*** Opening of Passage ***

Back to the Breast with Carina Hardy

If you were around the Goldsmiths campus one particular sunny Friday this year in May, you couldn’t have failed to notice a pair of giant, inflatable breasts adorning our College green. Interested visitors could even crawl inside through an underwire, and see the sun through giant a nipple ceiling! The eye-catching installation is the work of Carina Hardy, a student of Barnard College (New York) who spent one year in the Design department at Goldsmiths. The giant boobs have travelled far before they arrived to Goldsmiths, since they were built in Bali and previously exhibited at Wonderfruit festival in Thailand. But why inflatable breasts, and what does it all mean? Carina explains:

How the breasts were made

This project posed some extreme challenges because I was committed to make them entirely out of sustainable materials. The ultimate goal was to compost them at the end of their life. After a series of material tests and prototypes we built the membrane structure out of organic cotton and coated the fabric in natural latex. I built them in Bali, where I was raised, with the help of a master tailor and a team. The natural liquid latex is hand-painted onto a total of 64 panels, and we pigmented the canvas because I didn’t want the default to be white breasts – watching the pigment change over time has been really interesting as well. It was a very intense material to figure out because it’s so sticky. The latex had to be brushed with baby powder so that it wouldn’t stick to itself.

*** Close of Passage ***

_Work to complete:_ In the passage about the inflatable breasts installation, what was the organic cotton fabric coated in? You won't need the data that comes after this text.

*** Opening of Material provided ***

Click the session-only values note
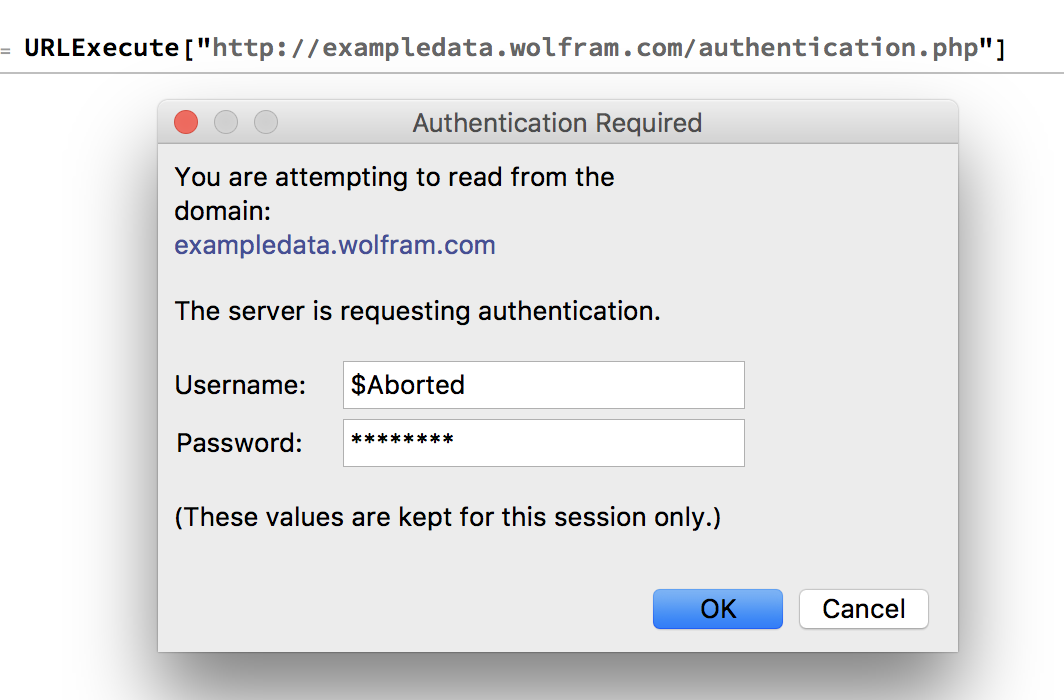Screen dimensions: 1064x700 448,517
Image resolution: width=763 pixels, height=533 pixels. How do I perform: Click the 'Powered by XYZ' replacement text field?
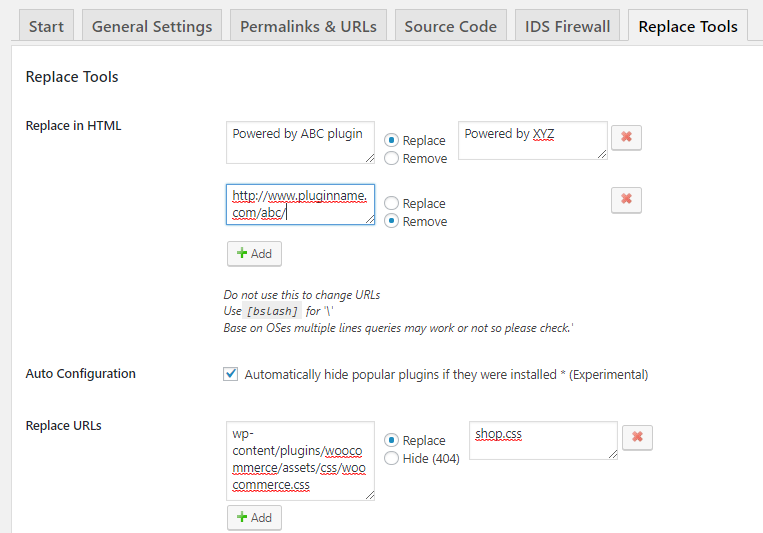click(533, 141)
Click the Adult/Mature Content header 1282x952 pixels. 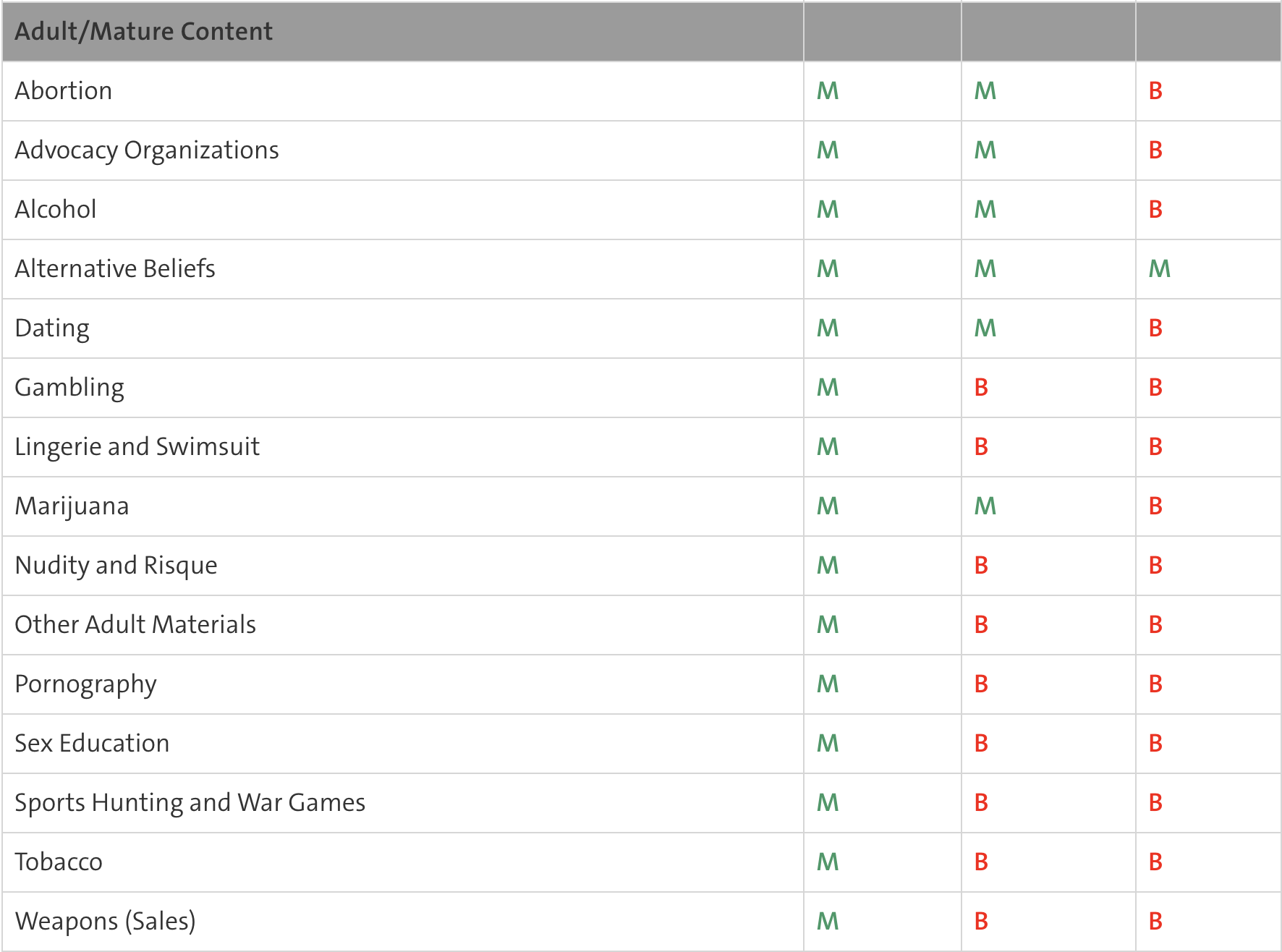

*** Close of Material provided ***
*** Opening of Material provided ***

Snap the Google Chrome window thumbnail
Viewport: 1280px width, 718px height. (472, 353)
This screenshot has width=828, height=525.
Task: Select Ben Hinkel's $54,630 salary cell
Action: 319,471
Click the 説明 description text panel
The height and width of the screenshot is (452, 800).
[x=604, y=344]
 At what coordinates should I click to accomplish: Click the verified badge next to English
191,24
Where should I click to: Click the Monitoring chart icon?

*** Close of Material provided ***

_Answer area:_ Natural latex.